Recorded data.
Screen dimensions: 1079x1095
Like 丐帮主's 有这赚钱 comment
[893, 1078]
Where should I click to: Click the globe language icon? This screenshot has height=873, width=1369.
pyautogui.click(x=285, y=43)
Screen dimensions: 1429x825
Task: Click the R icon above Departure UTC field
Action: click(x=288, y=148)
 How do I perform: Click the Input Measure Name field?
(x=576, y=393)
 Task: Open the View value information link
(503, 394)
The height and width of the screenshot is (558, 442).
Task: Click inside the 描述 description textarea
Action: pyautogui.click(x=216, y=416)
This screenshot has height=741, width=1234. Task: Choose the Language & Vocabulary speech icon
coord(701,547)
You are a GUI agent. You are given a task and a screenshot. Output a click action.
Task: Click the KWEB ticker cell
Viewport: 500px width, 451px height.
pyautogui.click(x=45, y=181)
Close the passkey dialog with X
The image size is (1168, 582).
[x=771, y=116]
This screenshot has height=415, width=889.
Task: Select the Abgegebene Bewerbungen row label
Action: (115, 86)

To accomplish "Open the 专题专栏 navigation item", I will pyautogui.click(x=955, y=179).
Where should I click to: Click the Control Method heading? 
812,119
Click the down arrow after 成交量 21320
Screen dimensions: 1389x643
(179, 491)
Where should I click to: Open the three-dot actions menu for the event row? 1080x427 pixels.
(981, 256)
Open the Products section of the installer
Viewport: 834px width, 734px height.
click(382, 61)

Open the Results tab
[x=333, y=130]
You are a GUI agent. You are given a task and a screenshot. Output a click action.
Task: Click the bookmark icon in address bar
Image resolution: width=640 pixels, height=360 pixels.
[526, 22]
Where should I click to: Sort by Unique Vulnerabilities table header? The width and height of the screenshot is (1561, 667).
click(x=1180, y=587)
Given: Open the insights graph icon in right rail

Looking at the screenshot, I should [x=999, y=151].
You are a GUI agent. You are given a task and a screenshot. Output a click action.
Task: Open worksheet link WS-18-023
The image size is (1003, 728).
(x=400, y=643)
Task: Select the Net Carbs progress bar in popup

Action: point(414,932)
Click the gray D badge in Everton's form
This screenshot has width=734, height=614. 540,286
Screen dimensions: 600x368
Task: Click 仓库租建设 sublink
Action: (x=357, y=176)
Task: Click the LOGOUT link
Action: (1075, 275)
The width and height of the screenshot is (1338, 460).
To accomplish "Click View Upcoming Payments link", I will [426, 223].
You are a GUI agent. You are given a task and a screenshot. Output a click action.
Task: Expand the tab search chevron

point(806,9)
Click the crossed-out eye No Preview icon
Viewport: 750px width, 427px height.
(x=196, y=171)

What the exercise asks.
Throughout the material above, find lines holding the word "accomplish", then copy them.

Problem solution.
To accomplish "Open the 专题专栏 navigation item", I will pyautogui.click(x=955, y=179).
To accomplish "Click View Upcoming Payments link", I will [426, 223].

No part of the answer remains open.